Environment-passing Interpreters (or programming language concepts)

  1. Explain the difference between a compiler and an interpreter.

  2. Consider the following code fragment which is assumed to be in a block-structured language with static scoping like Pascal:
    program quiz;
    
    var i : integer;
        A : array [1..200] of integer;
    
    procedure f(x,y); begin
       i := x+y;
    end;
    
    begin (* of main program *)
       i := 2;
       A[i] := 99;
       f(i, A[i]);
       println(i);
       println(A[i]);
    end.
    
    The output of this program is:
    2
    99
    
  3. Which parameter-passing mechanism will produce this output? Defend your answer.

  4. Give a simple function (and an invocation of it) that produces different results when it uses the pass-by-value-result parameter passing mechanism than when it uses pass-by-reference. Clearly explain how one of the mechanisms produces different results than the other. Do not give anything more elaborate than 5 lines of code.

  5. What is a closure and how is one created at run-time in Scheme?

  6. Use closures to define a simple counter creation mechanism make-counter. For example:
    > (define counter1 (make-counter 1))
    > (define counter2 (make-counter 10))
    > (define counter3 (make-counter 2))
    > (counter1)
    2
    > (counter2)
    11
    > (counter1)
    3
    > (counter1)
    4
    > (counter3)
    3
    > (counter3)
    4
    > (counter2)
    12
    > (counter2)
    13
    > (counter2)
    14
    
    Only define one function.

  7. List three concepts from programming languages aside from scoping, parameter passing, and recursion.

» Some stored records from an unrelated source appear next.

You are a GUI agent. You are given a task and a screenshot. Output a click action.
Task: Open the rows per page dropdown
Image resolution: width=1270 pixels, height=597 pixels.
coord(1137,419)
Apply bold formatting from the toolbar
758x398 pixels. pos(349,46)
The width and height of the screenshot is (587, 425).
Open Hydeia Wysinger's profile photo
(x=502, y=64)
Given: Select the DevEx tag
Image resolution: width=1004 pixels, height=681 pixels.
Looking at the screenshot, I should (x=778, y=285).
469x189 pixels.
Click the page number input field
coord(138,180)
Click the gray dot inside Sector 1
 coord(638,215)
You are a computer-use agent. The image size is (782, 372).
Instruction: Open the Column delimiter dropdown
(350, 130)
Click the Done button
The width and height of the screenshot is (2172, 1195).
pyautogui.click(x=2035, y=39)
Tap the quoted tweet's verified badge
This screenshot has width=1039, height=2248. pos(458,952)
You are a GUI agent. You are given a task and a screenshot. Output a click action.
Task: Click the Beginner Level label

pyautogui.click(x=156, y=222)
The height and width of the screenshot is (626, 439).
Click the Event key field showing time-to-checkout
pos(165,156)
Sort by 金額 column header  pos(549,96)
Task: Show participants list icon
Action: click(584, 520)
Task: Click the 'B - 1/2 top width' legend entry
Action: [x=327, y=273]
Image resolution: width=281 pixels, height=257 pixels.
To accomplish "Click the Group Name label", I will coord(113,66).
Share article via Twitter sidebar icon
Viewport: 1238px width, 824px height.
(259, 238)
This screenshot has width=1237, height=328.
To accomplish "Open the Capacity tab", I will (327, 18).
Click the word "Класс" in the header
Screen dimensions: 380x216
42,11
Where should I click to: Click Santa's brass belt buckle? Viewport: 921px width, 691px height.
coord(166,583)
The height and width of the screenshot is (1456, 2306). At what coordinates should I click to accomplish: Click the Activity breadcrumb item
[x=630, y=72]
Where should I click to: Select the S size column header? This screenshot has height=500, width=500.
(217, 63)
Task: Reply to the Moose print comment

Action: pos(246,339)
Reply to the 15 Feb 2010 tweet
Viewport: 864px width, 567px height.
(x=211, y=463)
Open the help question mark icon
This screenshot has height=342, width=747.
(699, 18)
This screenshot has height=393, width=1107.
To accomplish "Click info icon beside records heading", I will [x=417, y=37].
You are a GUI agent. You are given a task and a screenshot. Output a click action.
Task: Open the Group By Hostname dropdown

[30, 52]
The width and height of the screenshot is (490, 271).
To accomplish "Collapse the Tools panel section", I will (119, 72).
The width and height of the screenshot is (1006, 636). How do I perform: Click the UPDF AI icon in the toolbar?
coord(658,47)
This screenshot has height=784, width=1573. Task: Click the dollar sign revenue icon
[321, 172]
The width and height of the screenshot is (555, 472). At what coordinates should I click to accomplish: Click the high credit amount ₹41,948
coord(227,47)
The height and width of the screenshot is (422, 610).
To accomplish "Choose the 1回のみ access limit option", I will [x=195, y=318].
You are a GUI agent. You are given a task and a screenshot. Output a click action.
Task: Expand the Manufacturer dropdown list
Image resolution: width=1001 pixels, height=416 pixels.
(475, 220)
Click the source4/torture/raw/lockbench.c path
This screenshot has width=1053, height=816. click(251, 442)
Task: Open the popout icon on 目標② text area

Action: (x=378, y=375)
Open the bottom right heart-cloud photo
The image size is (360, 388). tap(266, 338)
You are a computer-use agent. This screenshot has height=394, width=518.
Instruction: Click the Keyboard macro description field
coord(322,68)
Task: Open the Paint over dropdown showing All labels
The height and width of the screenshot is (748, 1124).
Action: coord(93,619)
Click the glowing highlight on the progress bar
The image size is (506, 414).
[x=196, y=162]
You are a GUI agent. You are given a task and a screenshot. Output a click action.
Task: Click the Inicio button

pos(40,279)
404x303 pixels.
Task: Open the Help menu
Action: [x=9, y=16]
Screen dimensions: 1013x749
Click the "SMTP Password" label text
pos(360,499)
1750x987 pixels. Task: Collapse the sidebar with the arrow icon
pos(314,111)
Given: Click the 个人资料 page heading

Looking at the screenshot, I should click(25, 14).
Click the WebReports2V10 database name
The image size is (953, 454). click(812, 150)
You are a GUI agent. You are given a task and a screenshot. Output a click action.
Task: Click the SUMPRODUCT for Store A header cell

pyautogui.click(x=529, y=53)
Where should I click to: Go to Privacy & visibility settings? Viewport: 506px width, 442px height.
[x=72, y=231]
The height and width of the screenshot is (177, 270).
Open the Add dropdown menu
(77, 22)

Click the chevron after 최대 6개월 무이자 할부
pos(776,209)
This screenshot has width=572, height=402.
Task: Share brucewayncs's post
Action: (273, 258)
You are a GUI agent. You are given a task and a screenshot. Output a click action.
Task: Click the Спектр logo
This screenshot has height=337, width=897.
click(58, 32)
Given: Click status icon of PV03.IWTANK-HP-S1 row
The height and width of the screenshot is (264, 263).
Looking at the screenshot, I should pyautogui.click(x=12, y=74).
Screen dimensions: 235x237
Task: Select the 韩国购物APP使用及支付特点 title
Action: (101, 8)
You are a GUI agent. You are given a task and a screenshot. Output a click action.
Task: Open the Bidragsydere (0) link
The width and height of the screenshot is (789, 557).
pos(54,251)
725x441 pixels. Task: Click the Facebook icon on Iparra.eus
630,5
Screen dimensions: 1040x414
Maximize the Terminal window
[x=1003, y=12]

  8. (true / false) In Scheme, local variables have unlimited extent (i.e., unlimited lifetime).

  9. Define a function which demonstrates the difference between call-by-result and call-by-value-result.

  10. What is a thunk?

  11. Call-by-name and call-by-need are two different implementations of lazy evaluation. How do these two implementation differ?

  12. What is the motivation for lazy evaluation?

  13. Consider the following definition of a procedure try in language mystery.
    function try (a, b) =
       if a = 0 return 1
       else return b;
    
    Is it advisable that mystery use normal-order evaluation or applicative-order evaluation? Explain with reasons.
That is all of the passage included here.